What a frightening thing is the human, a mass of gauges and dials and registers, and we can read only a few and those perhaps not accurately.
It is a common experience that a problem difficult at night is resolved in the morning after the committee of sleep has worked on it.
When the virus of restlessness begins to take possession of a wayward man, and the road away from Here seems broad and straight and sweet, the victim must first find himself a good and sufficient reason for going.
Syntax, my lad. It has been restored to the highest place in the republic.
I wonder why progress looks so much like destruction.
It is a nice thing to be working and believing in my work again. I hope I can keep the drive. I only feel whole and well when it is this way.
Sometimes a kind of glory lights up the mind of a man. It happens to nearly everyone. You can feel it growing or preparing like a fuse burning toward dynamite. It is a feeling in the stomach, a delight of the nerves, of the forearms. The skin tastes the air, and every deep-drawn breath is sweet. Its beginning has the pleasure of a great stretching yawn; it flashes in the brain and the whole world glows outside your eyes. A man may have lived all his life in the gray, and the land and trees of him dark and somber. The events, even the important ones, may have trooped by faceless and pale. And then — the glory — so that a cricket song sweetens the ears, the smell of the earth rises chanting to his nose, and dappling light under a tree blesses his eyes. Then a man pours outward, a torrent of him, and yet he is not diminished…
We value virtue but do not discuss it. The honest bookkeeper, the faithful wife, the earnest scholar get little of our attention compared to the embezzler, the tramp, the cheat.
Sectional football games have the glory and the despair of war, and when a Texas team takes the field against a foreign state, it is an army with banners.
Our species is the only creative species, and it has only one creative instrument, the individual mind and spirit of a man. Nothing was ever created by two men. There are no good collaborations, whether in art, in music, in poetry, in mathematics, in philosophy. Once the miracle of creation has taken place, the group can build and extend it, but the group never invents anything. The preciousness lies in the lonely mind of a man.
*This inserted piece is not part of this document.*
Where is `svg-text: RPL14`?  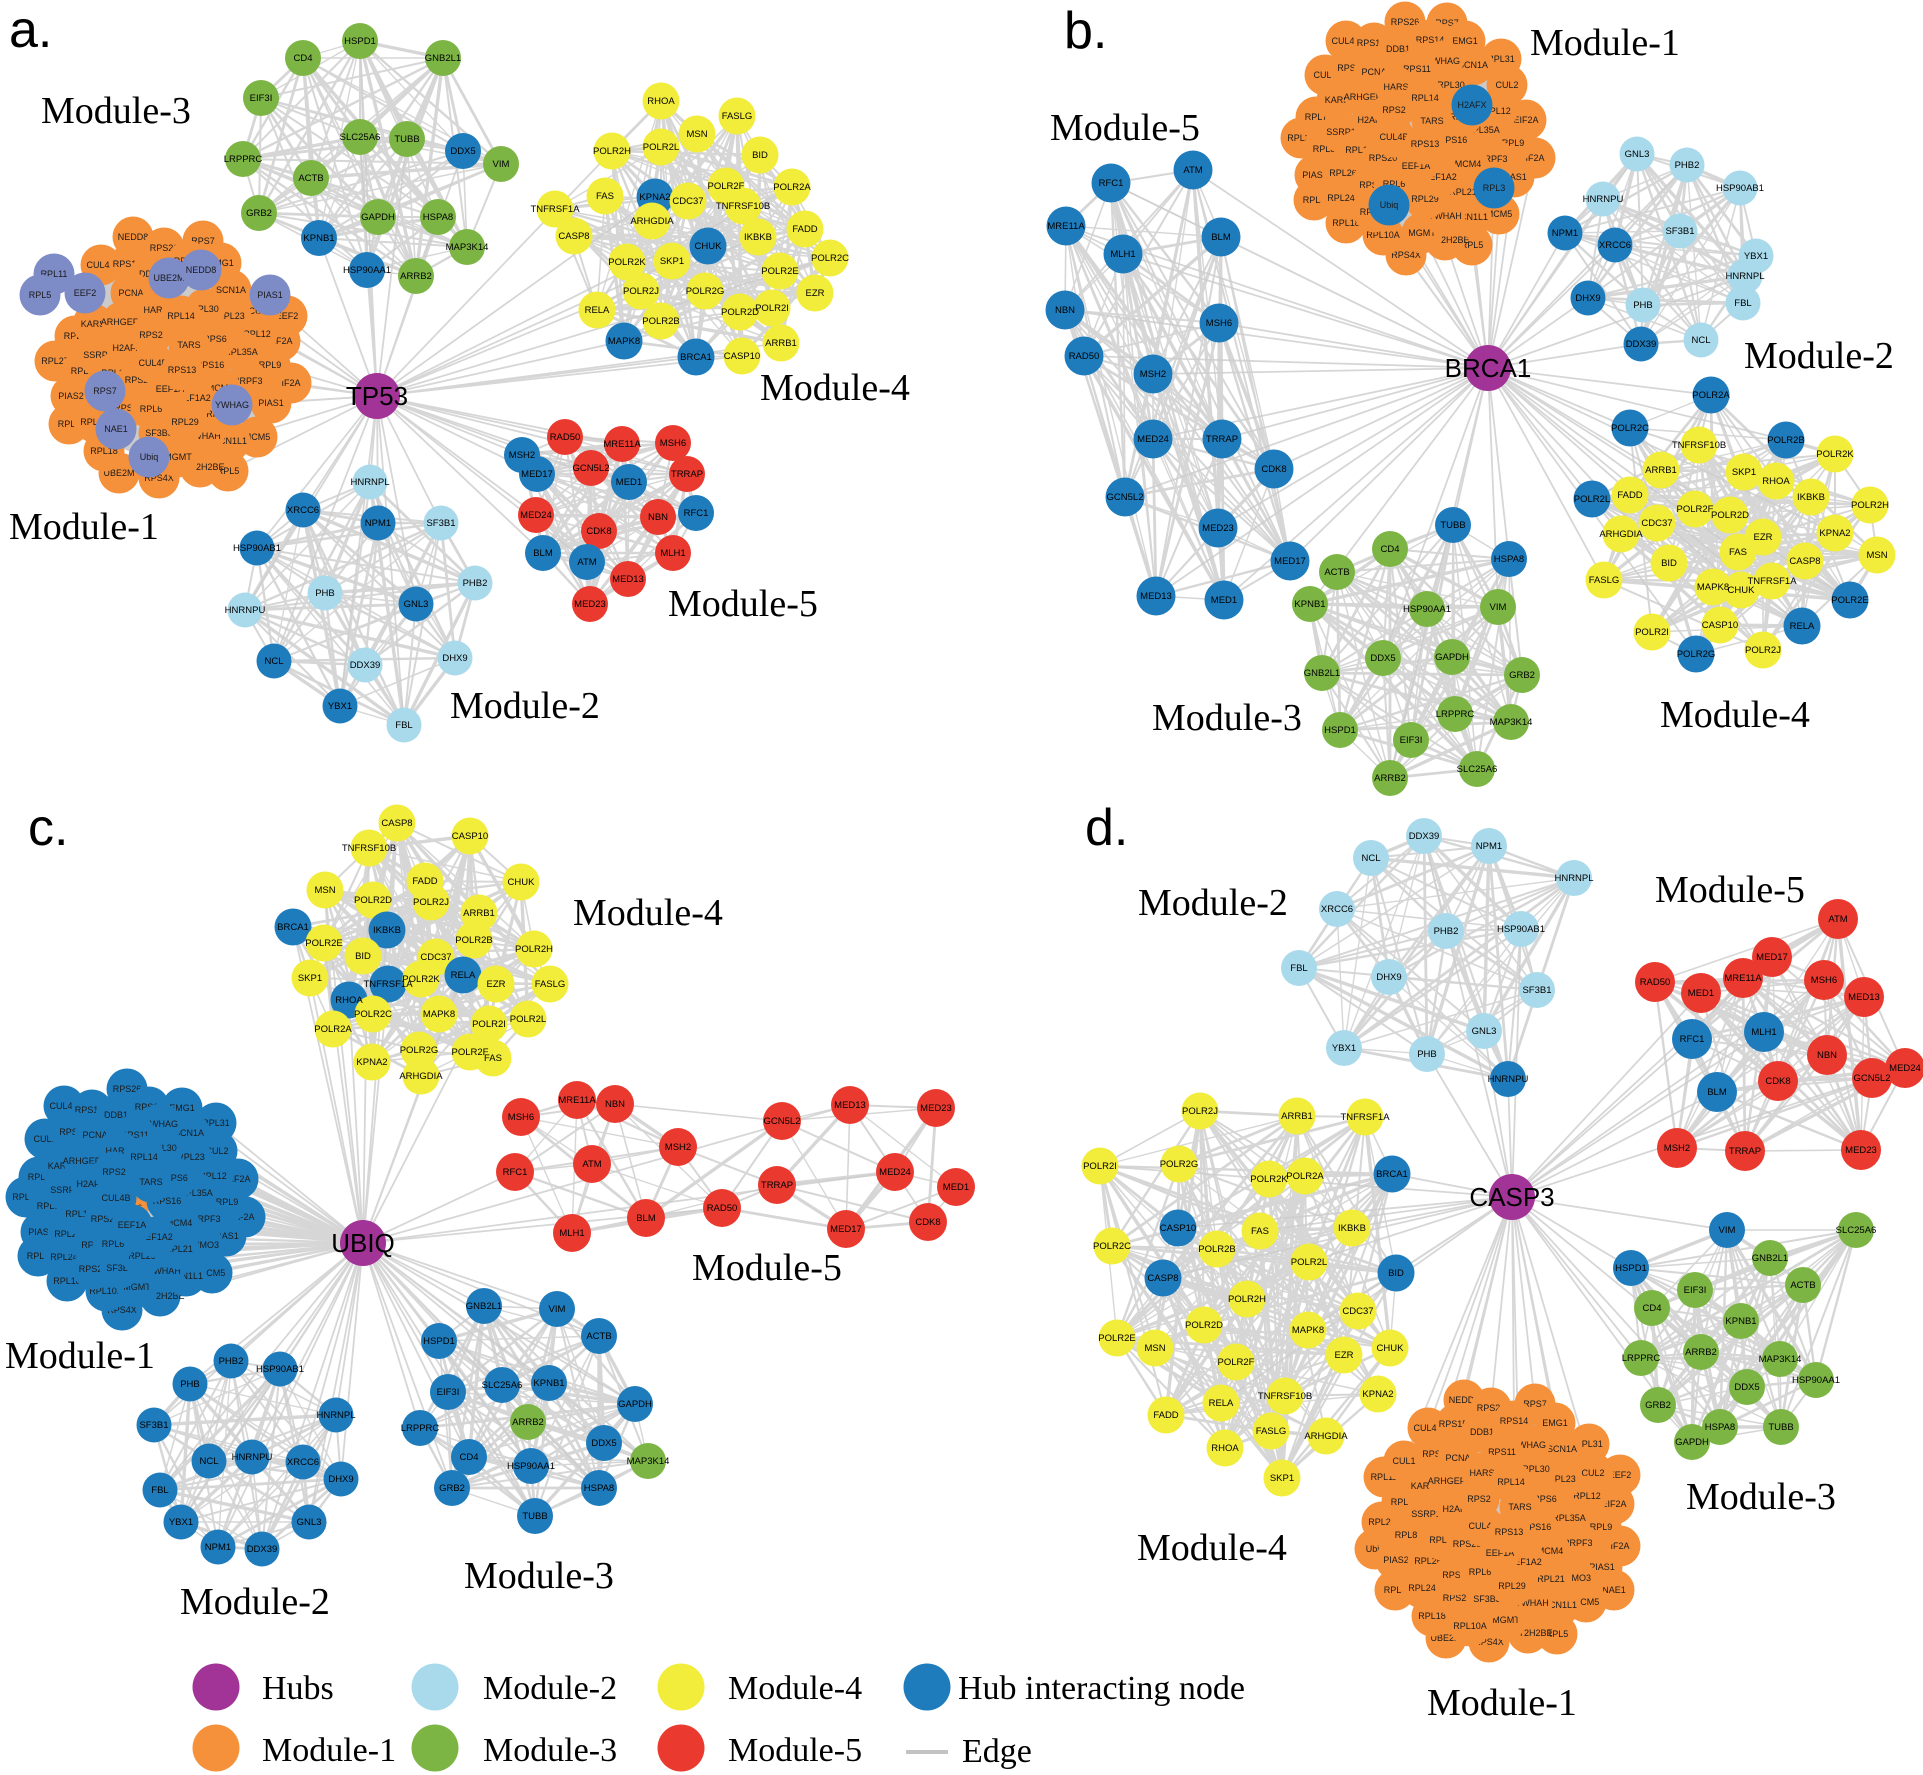
svg-text: RPL14 is located at coordinates (1511, 1482).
And now the forces marshaled around the concept of the group have declared a war of extermination on that preciousness, the mind of man. By disparagement, by starvation, by repressions, forced direction, and the stunning blows of conditioning, the free, roving mind is being pursued, roped, blunted, drugged. It is a sad suicidal course our species seems to have taken.
And this I believe: that the free, exploring mind of the individual human is the most valuable thing in the world. And this I would fight for: the freedom of the mind to take any direction it wishes, undirected. And this I must fight against: any religion, or government which limits or destroys the individual. This is what I am and what I am about. I can understand why a system built on a pattern must try to destroy the free mind, for it is the one thing which can by inspection destroy such a system. Surely I can understand this, and I hate it and I will fight against it to preserve the one thing that separates us from the uncreative beasts. If the glory can be killed, we are lost.
What a wonderful thing a woman is. I can admire what they do even if I don't understand why.